There are financial scams on the Internet. Shop only at legitimate and protected on-line sites. When making on-line purchases, be sure the http:// in the URL changes to "https://" before entering any financial information. The "s" means you are on a secure web site.
Protecting Your Property
Residence Hall and Private Residences
Avoid bringing large amounts of cash or valuables to campus or to your residence.
Keep items of value out of sight.
Never lend the key to your residence.
Do not hide keys under mats, above doors, in mailboxes, etc.
No lock works unless you use it! In the residence halls, lock your room even if you are only going to be away only a minute.
Remember to close and lock your windows when you are not going to be in the room.
When leaving your vehicle at a repair shop/cleaning service, etc., leave only your vehicle key. Take your door keys, etc., with you.
Make a list of your valuable property, to include serial numbers and markings you have made, and keep the list hidden. Take photos if possible.
Classrooms, Offices, Labs, Cafeteria, etc.
Do not leave purses or valuable items in plain view if you are leaving the immediate area.
Avoid bringing valuable personal property with you.
If you are the last one out and you have the key, look around to make sure no one else is there, then turn off the lights and lock the doors.
Keep your vehicle locked and the windows rolled up tightly. Even a small window space will allow access.
Packages, luggage, and other valuables should be out of sight, in the trunk preferably.
Don’t leave purses, briefcases, wallets, etc., visible within the car.
Brand names, model numbers, and serial numbers of stereo tape player, C.B. radios, and other auto accessories should be recorded. If you cannot find one, record your state and driver’s License number on the item.
Consider installing anti-theft devices, such as alarms systems, hidden ignition or fuel "kill" switches, steering column ignition switch protectors, steering wheel bars, etc., to prevent the theft of the car itself and locks on the hood, gas cap, mag wheels, spare tires, etc.
Park in well lighted areas.
Always lock your bicycle, preferably to an immovable object, such as a bicycle rack, telephone pole, sign or lamppost, etc.
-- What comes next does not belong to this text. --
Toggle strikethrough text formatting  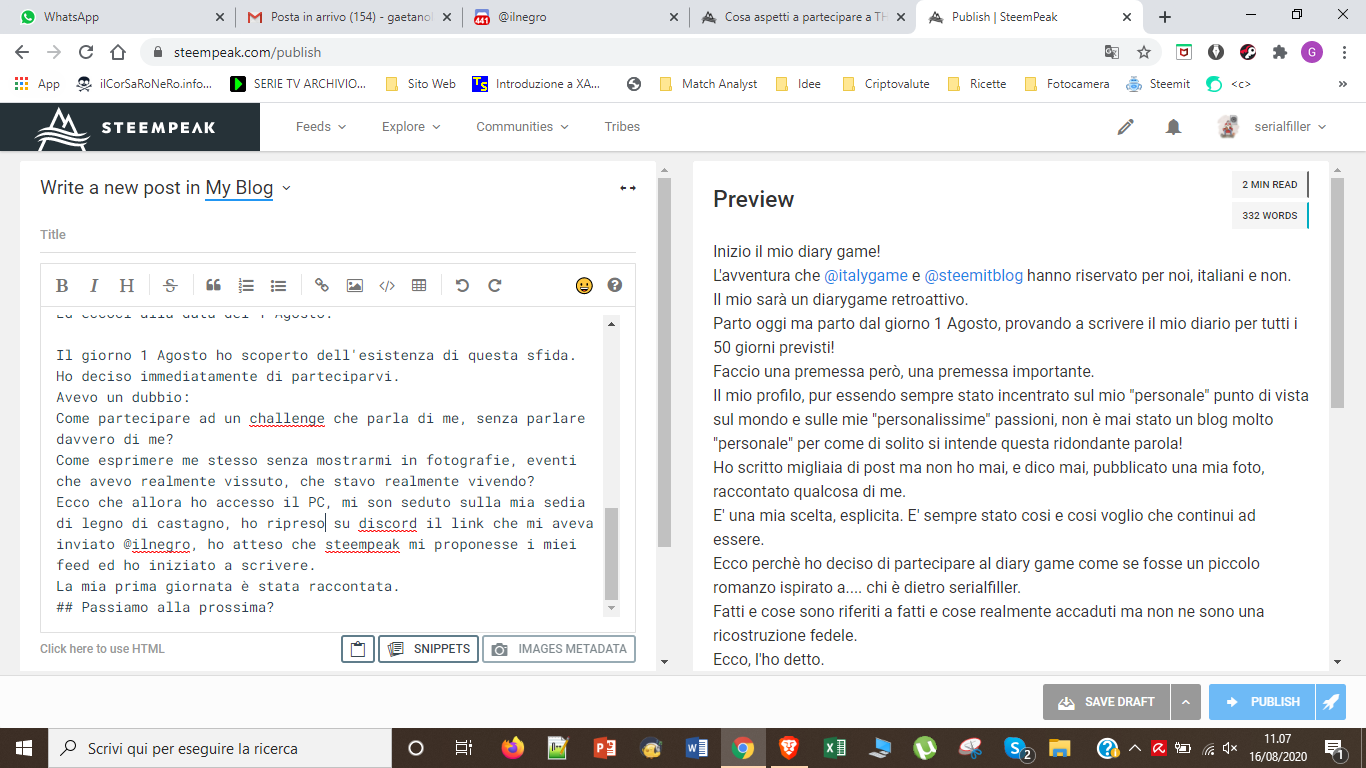click(x=170, y=286)
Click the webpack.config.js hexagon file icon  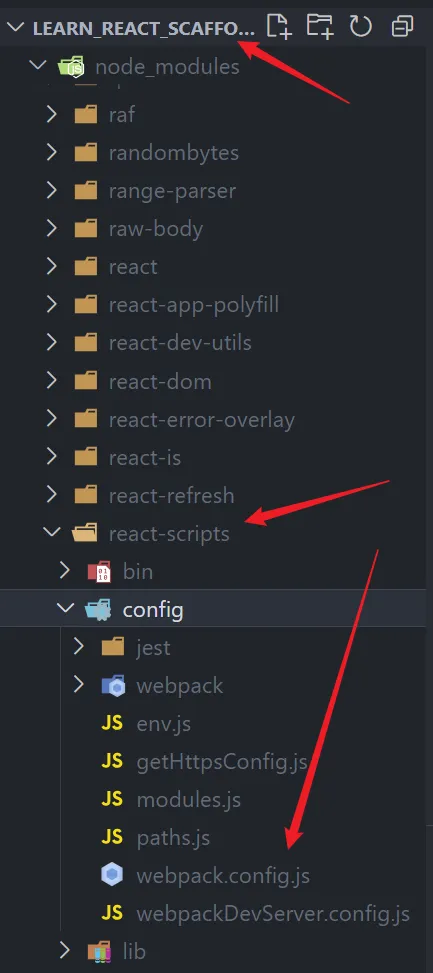point(112,876)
Whenever possible keep your bicycle inside, but keep it away from stairways, ramps, elevators and exits.
If you must leave your bicycle outside, choose a well-lit, heavily traveled location.
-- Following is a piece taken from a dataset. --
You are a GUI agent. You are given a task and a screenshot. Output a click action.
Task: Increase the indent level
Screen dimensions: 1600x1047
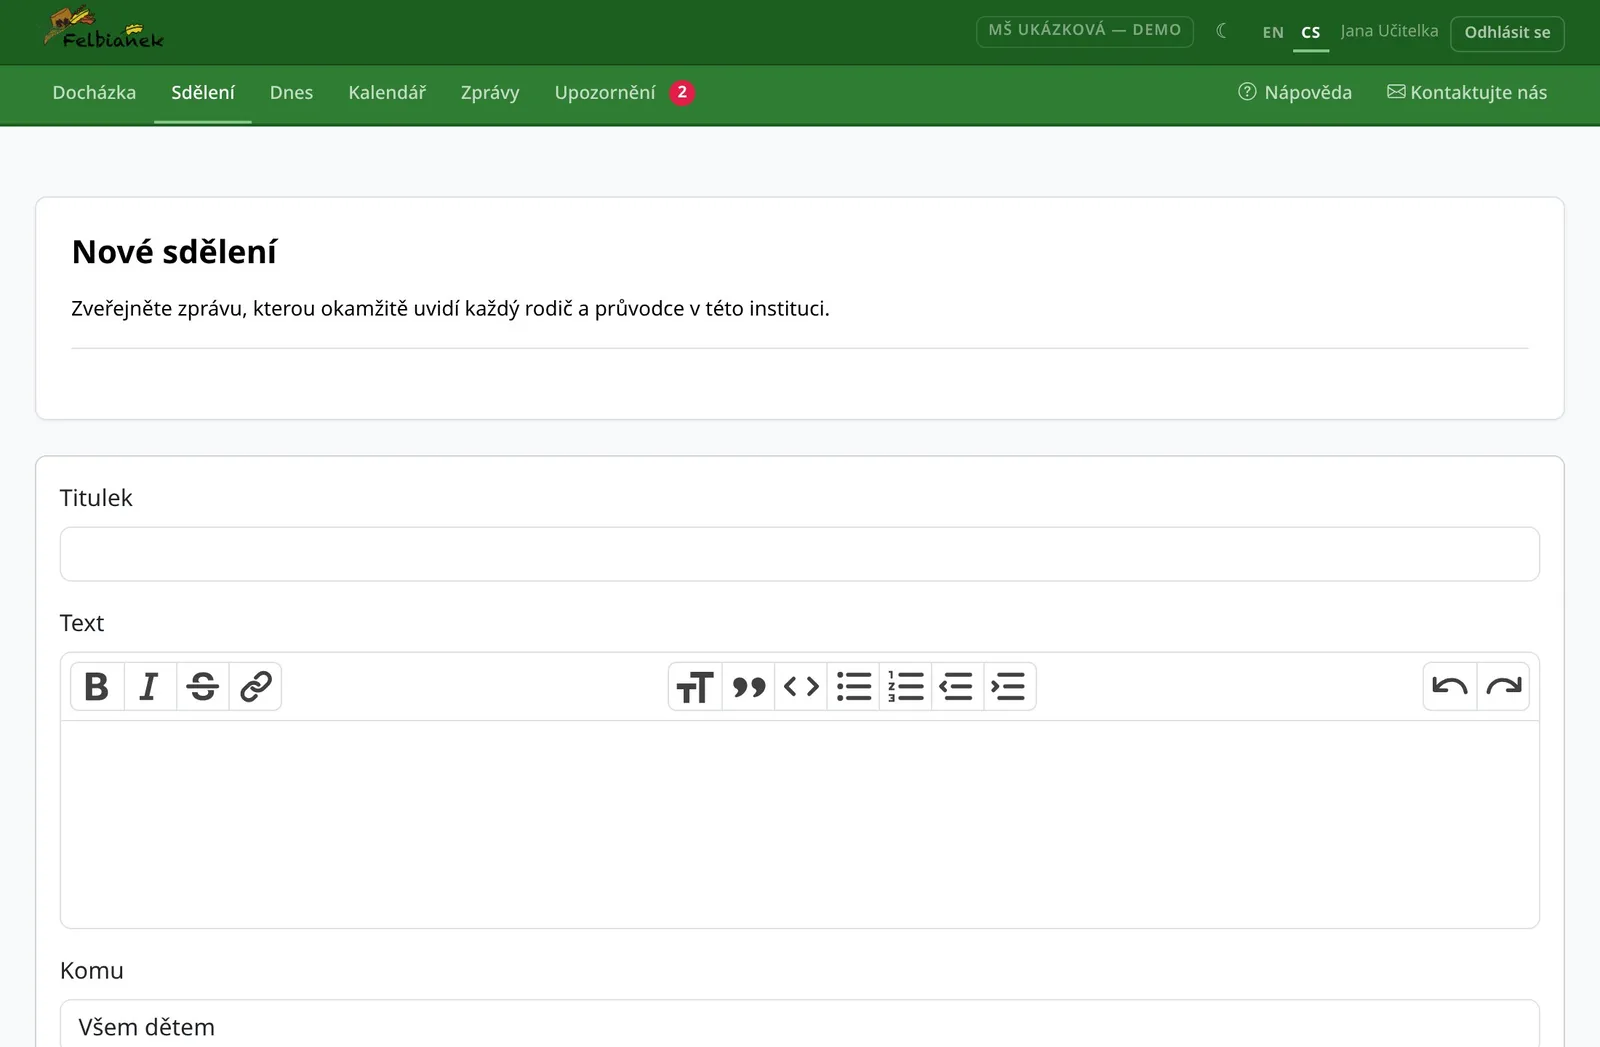pyautogui.click(x=1010, y=687)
When you are issued a South Georgia State College Identification/Debit Card, protect it as if it were a credit card -- as it is a "financial transaction card."
Do not loan your Identification/Debit Card to anyone, as it will be seized when that person attempts to use it. You may treat family and friends, but you must be present.
If you lose your card, report that loss immediately to the cashier in the Business Office at Engram Hall. If it is stolen, report the theft immediately to the SGSC Police Department as well. If you find someone else's Identification/Debit Card, immediately turn it in to Campus Police or to the Business Office at Engram Hall.
The criminal offense of "financial transaction card theft" occurs when a person obtains an SGSC Identification/Debit Card of another person without that person's consent or a person, with knowledge that it has been so obtained, receives the financial transaction card with intent to use it or to sell it or to transfer it to a person other than the issuer or the cardholder. The offense of "financial transaction card theft" is a felony in the state of Georgia, punishable by a fine of not more than $5,000 or imprisonment for not less than one year nor more than three years, or both.